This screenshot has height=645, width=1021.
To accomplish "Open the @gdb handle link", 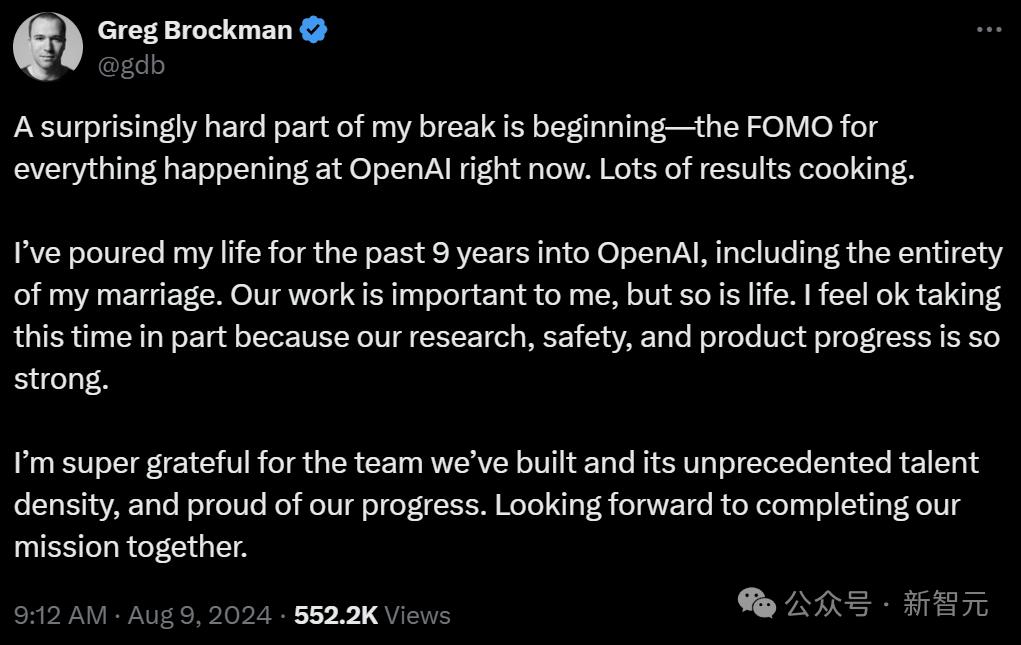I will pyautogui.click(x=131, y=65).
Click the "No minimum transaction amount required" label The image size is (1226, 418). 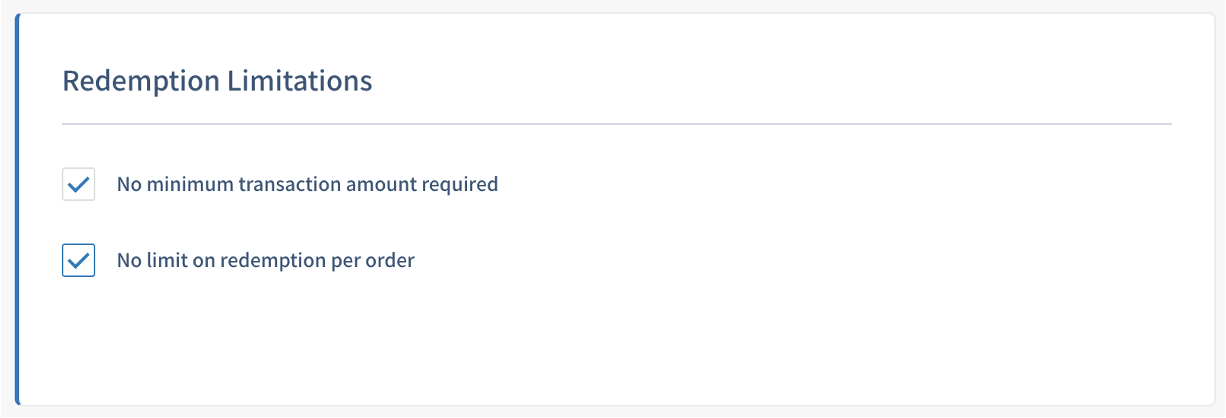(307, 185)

-----

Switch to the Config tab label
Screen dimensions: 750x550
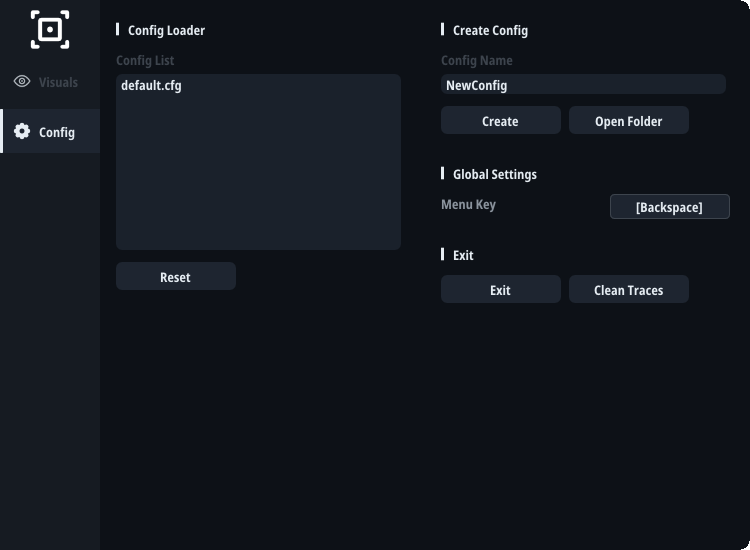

-----

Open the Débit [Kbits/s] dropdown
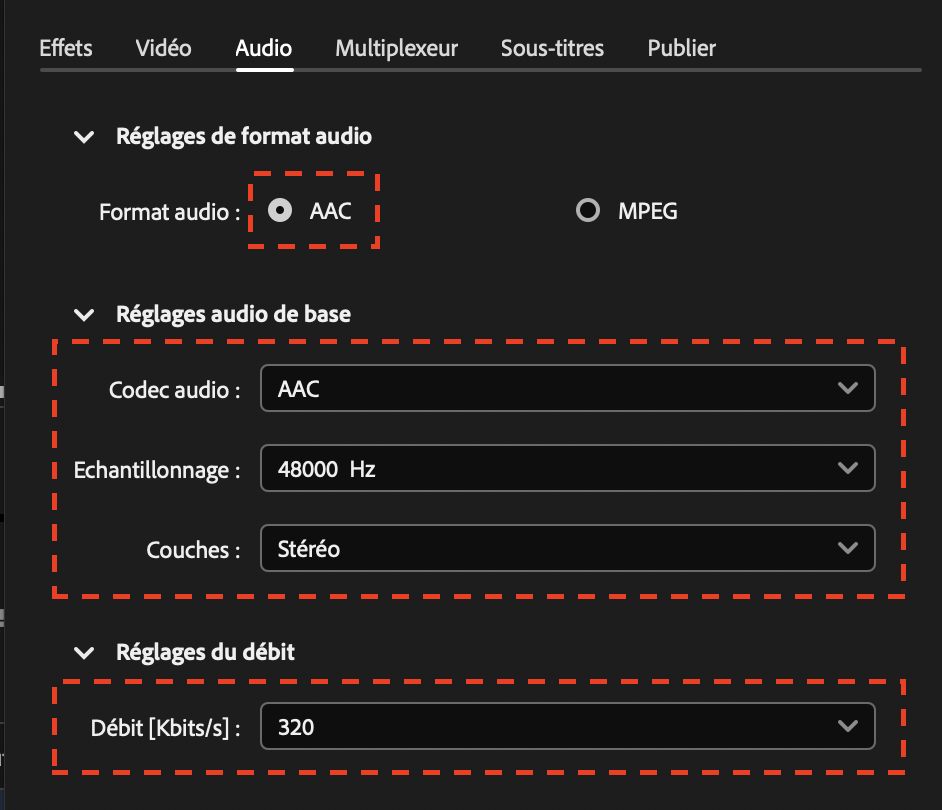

-----

**What to do**
Your answer must consist solely of the lines above between the line holding "Switch to the Config tab label" and the line holding "Screen dimensions: 750x550", inclusive, copied exactly.

**Exercise response**
Switch to the Config tab label
Screen dimensions: 750x550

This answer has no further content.